Look across the pond and the contrast is stark. American public markets are currently running what can only be described as a full-blown IPO bonanza, listing companies at a pace that creates genuine exit optionality for venture-backed businesses, real liquidity for investors, and that three-letter metric every LP whispers about in their sleep: DPI. The US public market is not merely a destination; it is a wealth-creation machine running at full tilt. Europe, by contrast, is enduring what can charitably be described as a dry spell. Domestic listings are sparse, and a growing number of the continent’s most ambitious publicly listed companies are actively choosing to migrate to US exchanges. It is not a great look when your crown jewels prefer someone else’s display case.

The underlying problem is as much cultural as it is structural. Entrepreneurs across the continent increasingly do not view a European IPO as a credible, let alone desirable, option. The reasons are well-rehearsed: fragmented markets, shallow liquidity, anaemic analyst coverage, a regulatory environment that can generously be described as thorough, and an investment culture that leans towards prudence over ambition. In Europe, we celebrate profitability. In the US, they celebrate world domination (preferably before lunch).

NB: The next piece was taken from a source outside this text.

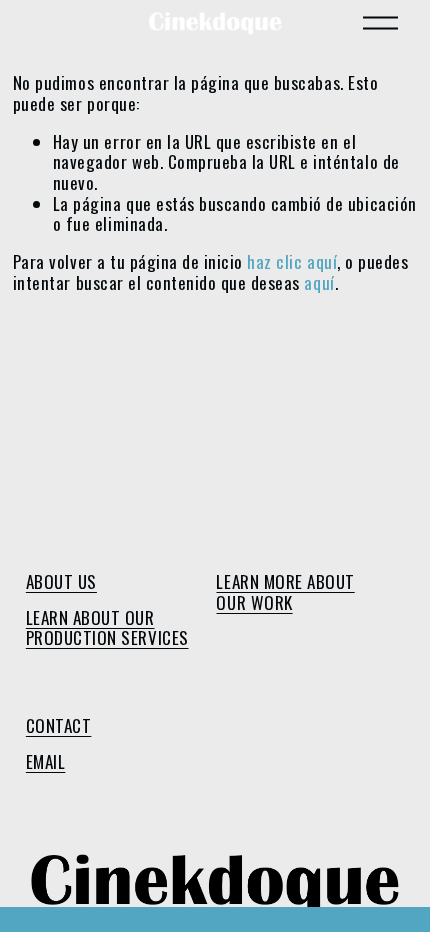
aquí (319, 282)
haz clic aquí (292, 261)
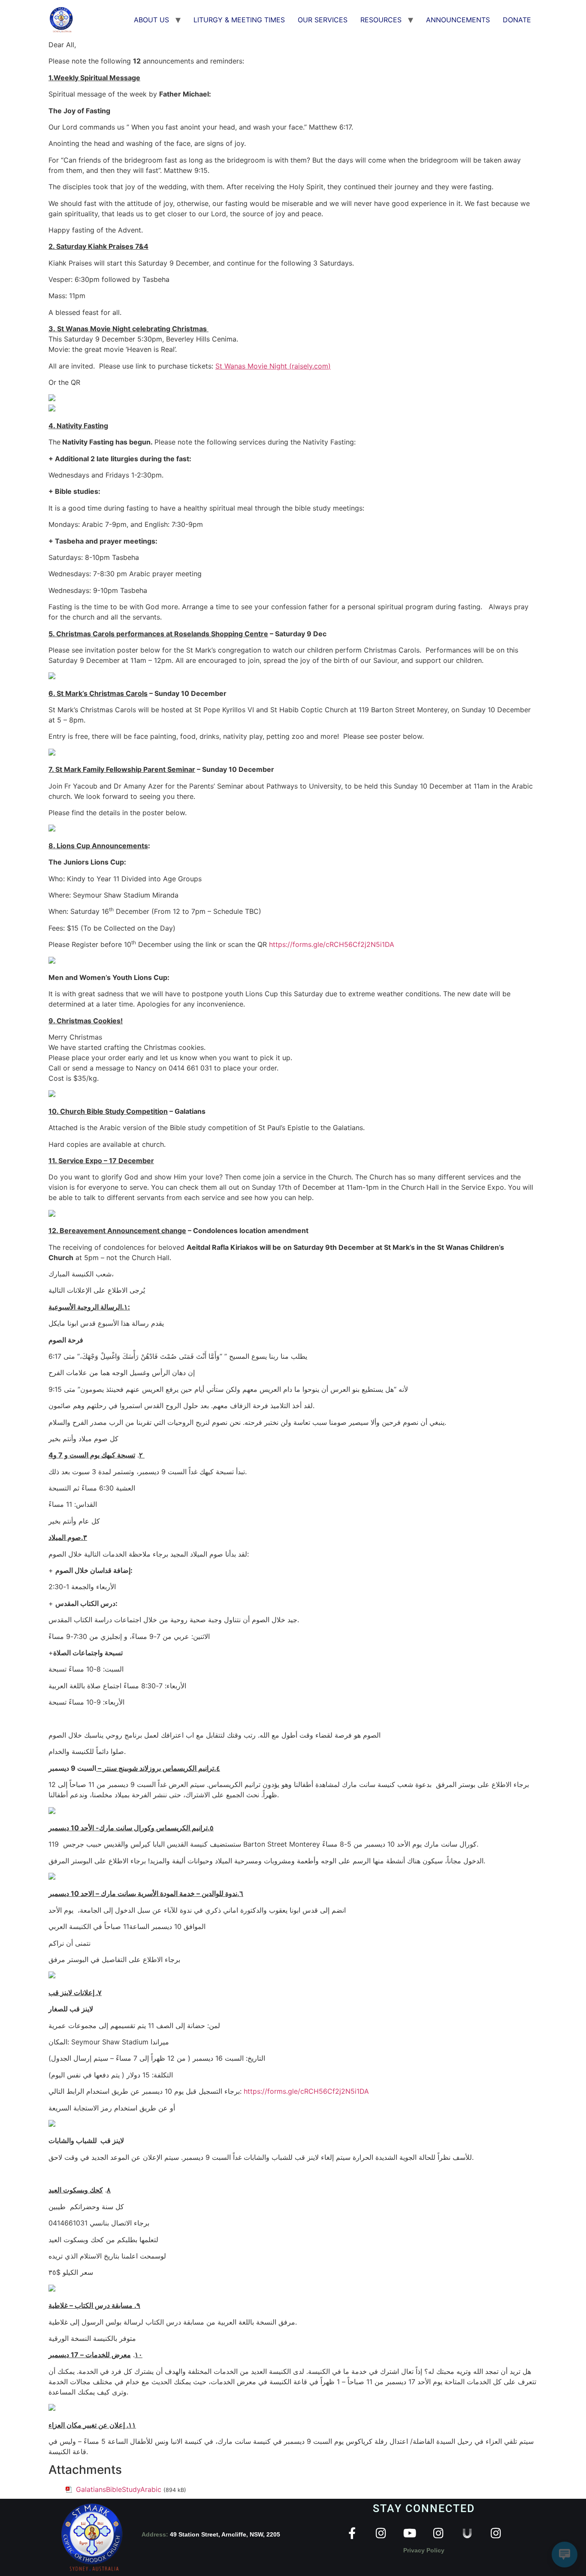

This creates a compounding asymmetry. The US enjoys a deep, liquid, risk-tolerant capital market that rewards scale and vision in a way European markets simply do not. European companies, meanwhile, are too often deprived of robust liquidity pathways, which dampens incentives across the entire venture ecosystem. Without reliable exit routes, capital recycles more slowly. Without recycled capital, fewer bold bets get placed. Without bold bets, ecosystems stagnate. It’s not that Europe lacks talent or innovation, it lacks the mechanisms and, frankly, the collective conviction to translate those inputs into outsized outcomes.

None of this is unfixable. But it does require us to stop admiring the problem and start dismantling it, before the next generation of European founders quite reasonably concludes that the only door worth walking through is the one marked: Departures, JFK.